→ Set exercise:
Starting at the line that contains "The image size" and running through the last line, inclusive, output each line as one string in a JSON list, skipping blank lines. Leave the pictures out.

→ Records for processing:
****************

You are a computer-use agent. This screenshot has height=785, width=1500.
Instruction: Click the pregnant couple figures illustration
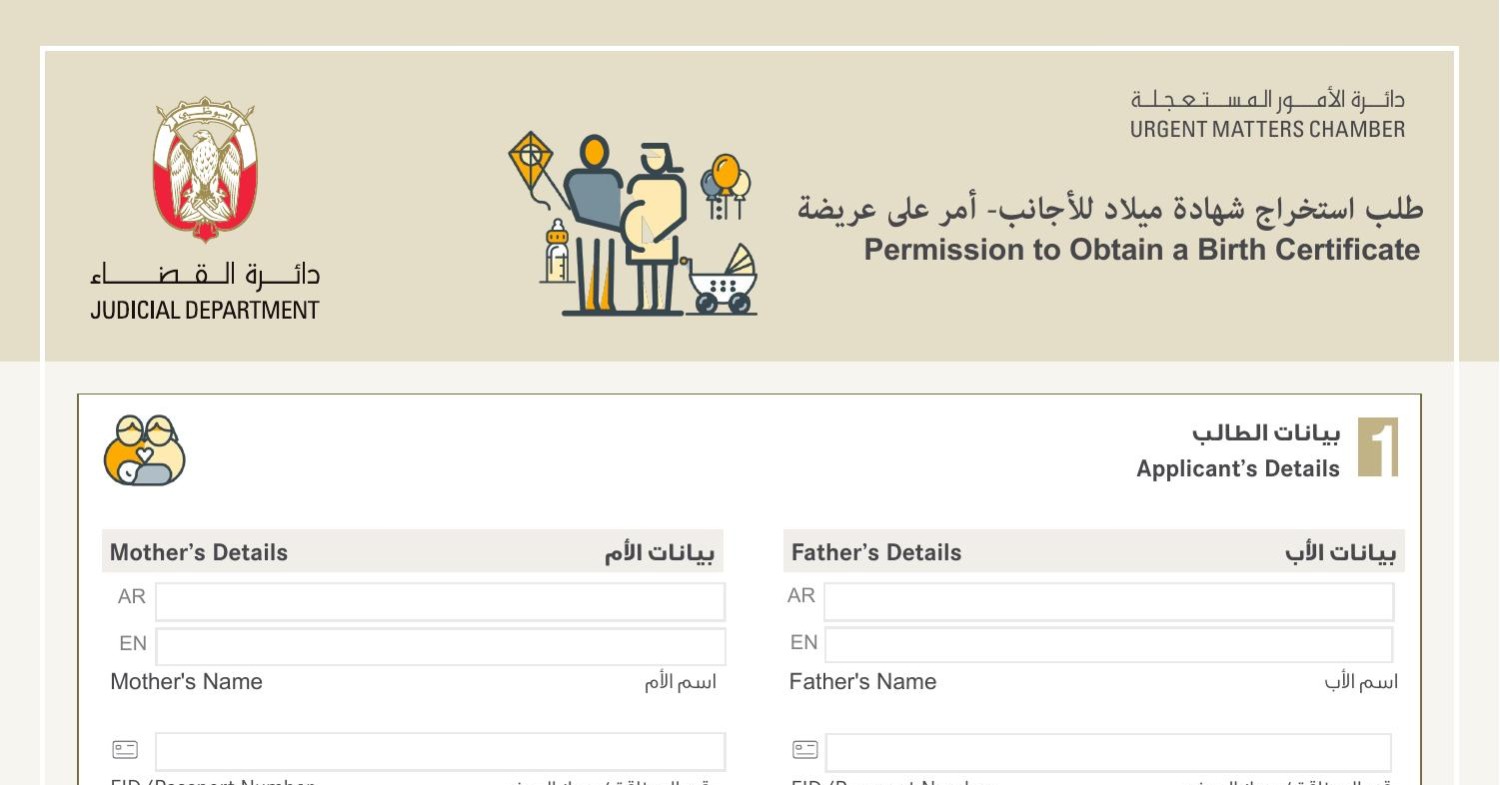[626, 225]
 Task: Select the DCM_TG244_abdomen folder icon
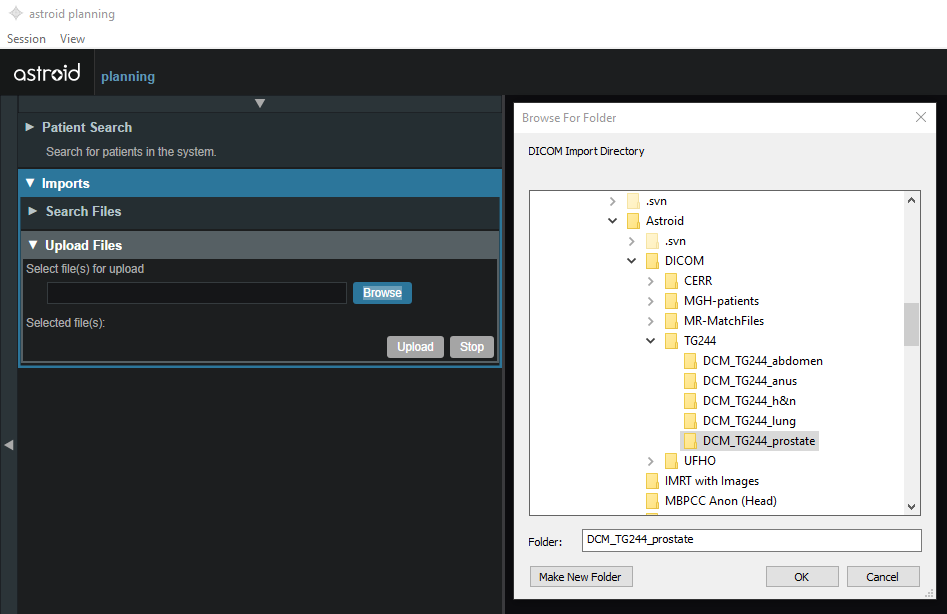[x=691, y=361]
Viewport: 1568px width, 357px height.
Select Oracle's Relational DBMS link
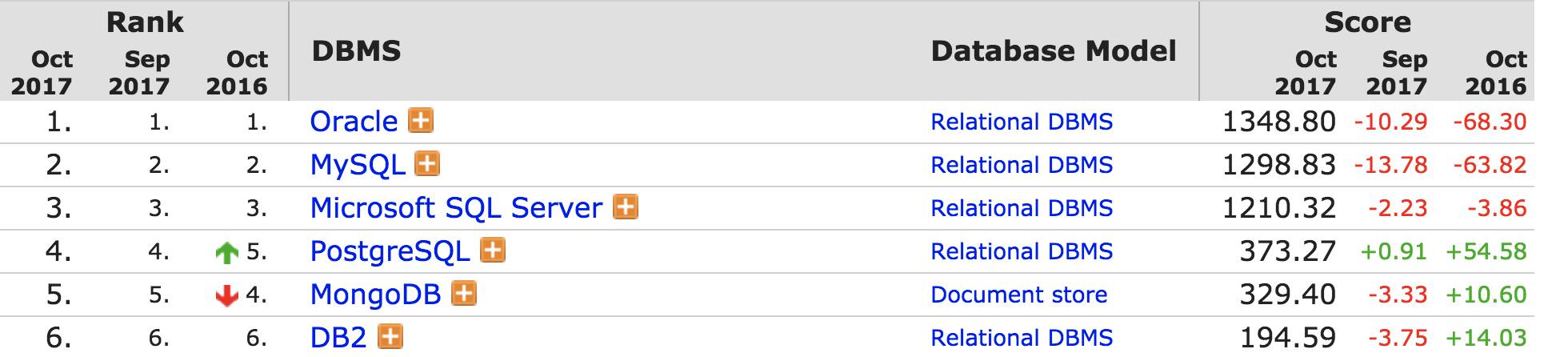(x=1022, y=122)
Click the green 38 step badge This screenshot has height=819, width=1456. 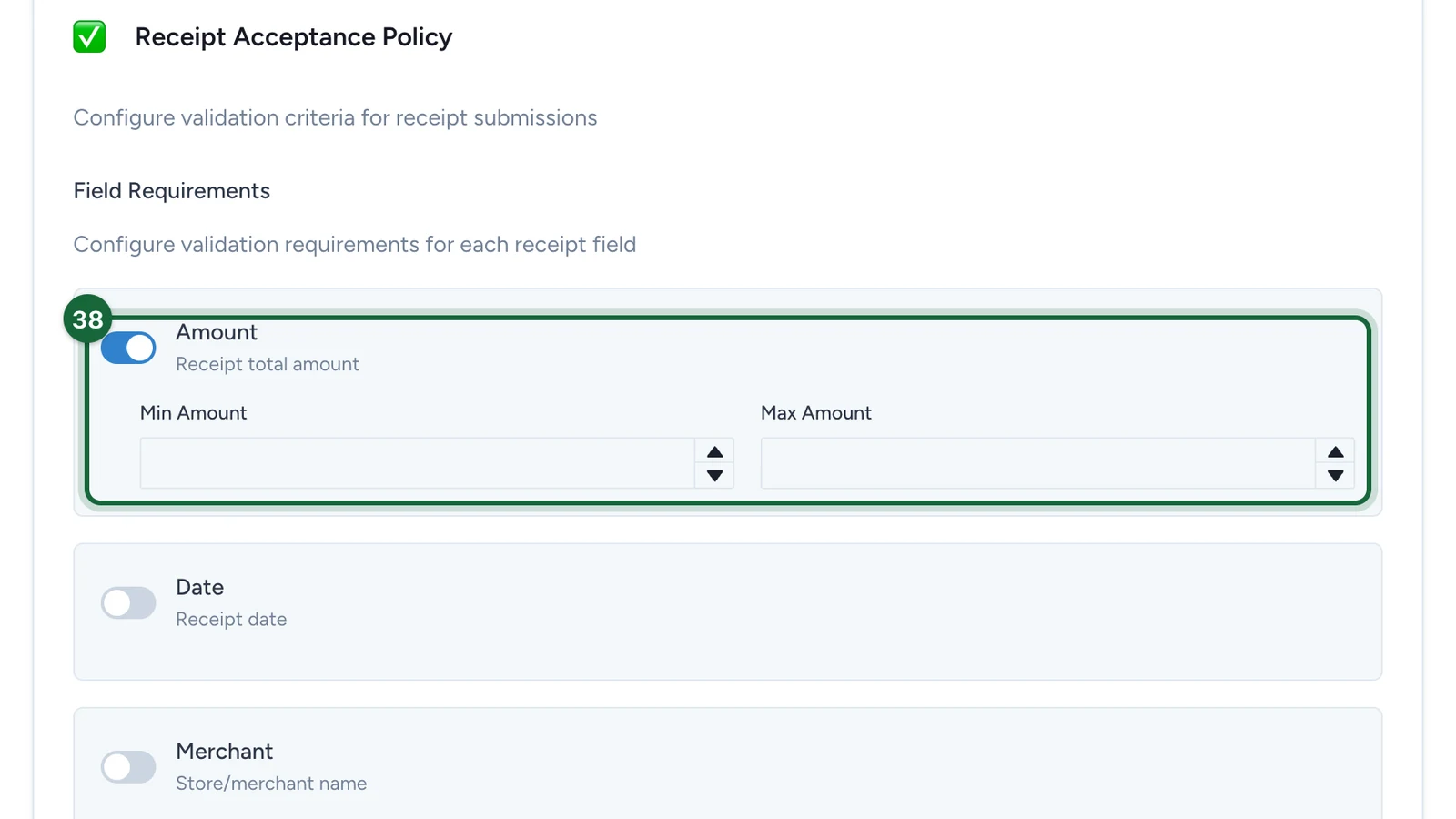pyautogui.click(x=87, y=319)
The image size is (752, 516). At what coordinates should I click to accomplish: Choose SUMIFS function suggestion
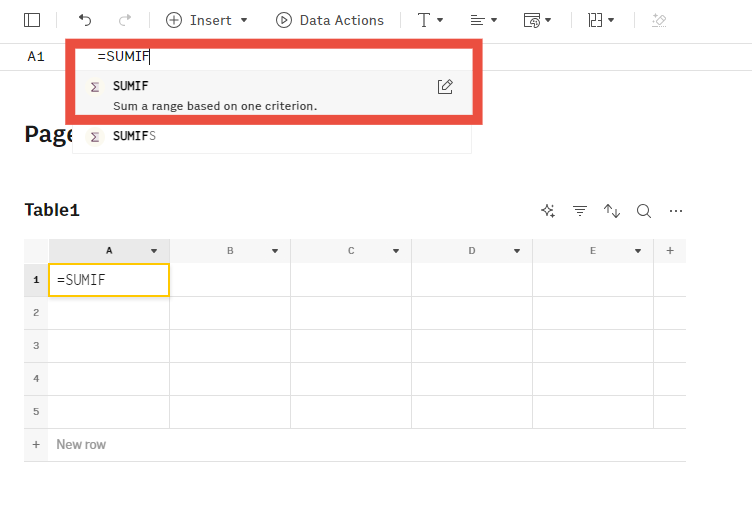pyautogui.click(x=135, y=136)
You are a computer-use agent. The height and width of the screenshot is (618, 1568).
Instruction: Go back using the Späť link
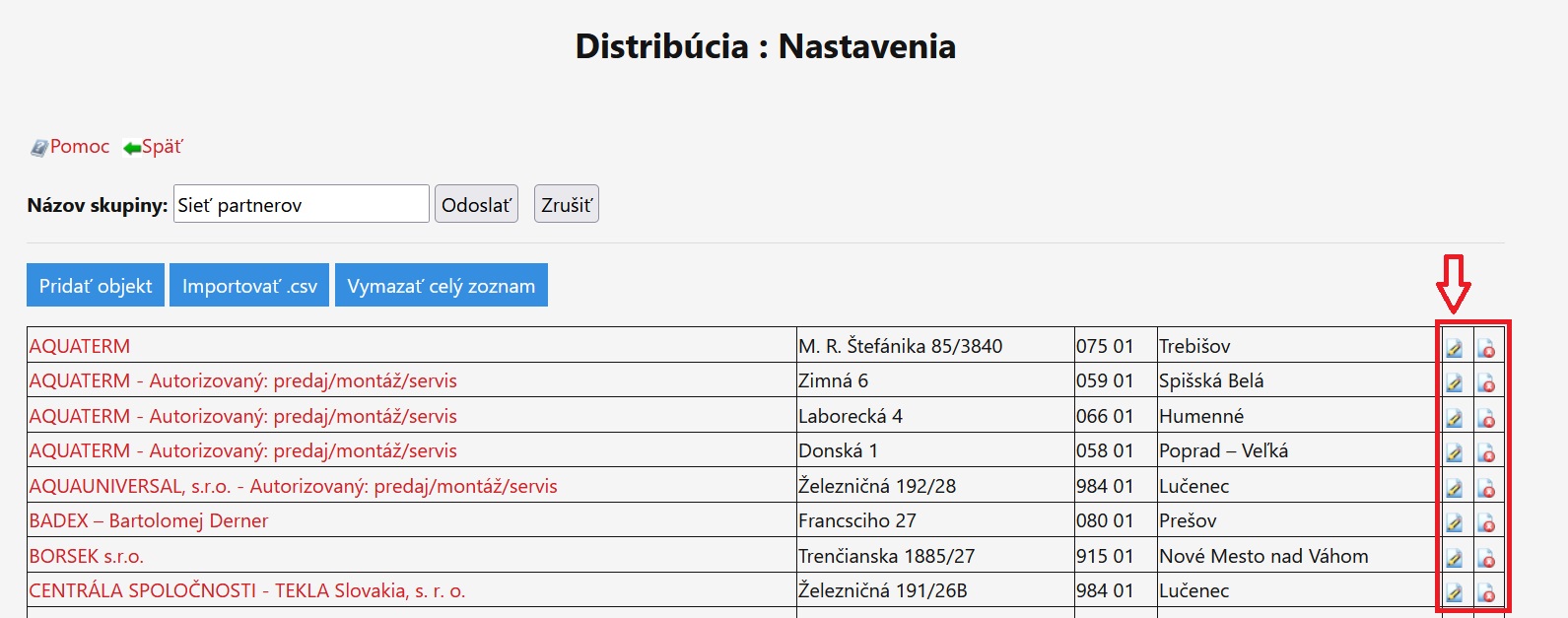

****************

→ Complete answer:
[
  "The image size is (752, 516). At what coordinates should I click to accomplish: Choose SUMIFS function suggestion",
  "pyautogui.click(x=135, y=136)",
  "You are a computer-use agent. The height and width of the screenshot is (618, 1568).",
  "Instruction: Go back using the Späť link"
]